┌──

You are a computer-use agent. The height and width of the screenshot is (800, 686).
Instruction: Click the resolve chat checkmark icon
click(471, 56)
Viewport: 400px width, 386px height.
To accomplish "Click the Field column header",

└──
┌──

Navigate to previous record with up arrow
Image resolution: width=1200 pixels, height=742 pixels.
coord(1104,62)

└──

### Try it
The line above containing "Viewport: 400px width, 386px height.", the line containing "the Field column", and every line between them are to be transcribed exactly; no other line is wanted.

### Reply to the task
Viewport: 400px width, 386px height.
To accomplish "Click the Field column header",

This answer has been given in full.